• _AIM OF THE TASK_
Where does the word "України" show up in the data? Please find each such line and copy it.

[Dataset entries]
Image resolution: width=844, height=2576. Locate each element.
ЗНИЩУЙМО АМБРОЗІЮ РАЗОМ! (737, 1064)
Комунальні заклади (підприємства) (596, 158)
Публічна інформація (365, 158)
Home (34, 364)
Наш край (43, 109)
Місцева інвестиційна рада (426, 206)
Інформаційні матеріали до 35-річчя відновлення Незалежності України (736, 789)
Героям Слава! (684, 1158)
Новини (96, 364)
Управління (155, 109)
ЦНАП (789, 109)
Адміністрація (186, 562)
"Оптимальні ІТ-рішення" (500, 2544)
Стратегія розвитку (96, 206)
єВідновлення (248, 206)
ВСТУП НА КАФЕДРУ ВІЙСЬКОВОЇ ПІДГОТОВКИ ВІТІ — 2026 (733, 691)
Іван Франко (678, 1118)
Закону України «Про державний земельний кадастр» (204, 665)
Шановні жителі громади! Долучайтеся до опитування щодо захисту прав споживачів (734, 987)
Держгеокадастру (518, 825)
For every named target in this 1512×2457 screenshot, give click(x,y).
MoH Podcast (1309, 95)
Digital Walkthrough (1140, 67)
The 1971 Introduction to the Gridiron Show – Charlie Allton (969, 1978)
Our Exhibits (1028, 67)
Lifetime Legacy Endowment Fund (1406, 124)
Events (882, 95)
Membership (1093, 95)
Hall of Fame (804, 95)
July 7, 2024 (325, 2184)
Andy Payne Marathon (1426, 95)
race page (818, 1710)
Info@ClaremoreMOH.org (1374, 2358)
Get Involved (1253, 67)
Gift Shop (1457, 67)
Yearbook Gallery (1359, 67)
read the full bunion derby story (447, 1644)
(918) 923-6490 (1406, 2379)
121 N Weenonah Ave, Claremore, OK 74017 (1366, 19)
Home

• _REPLY TO THE TASK_
Інформаційні матеріали до 35-річчя відновлення Незалежності України (736, 789)
Закону України «Про державний земельний кадастр» (204, 665)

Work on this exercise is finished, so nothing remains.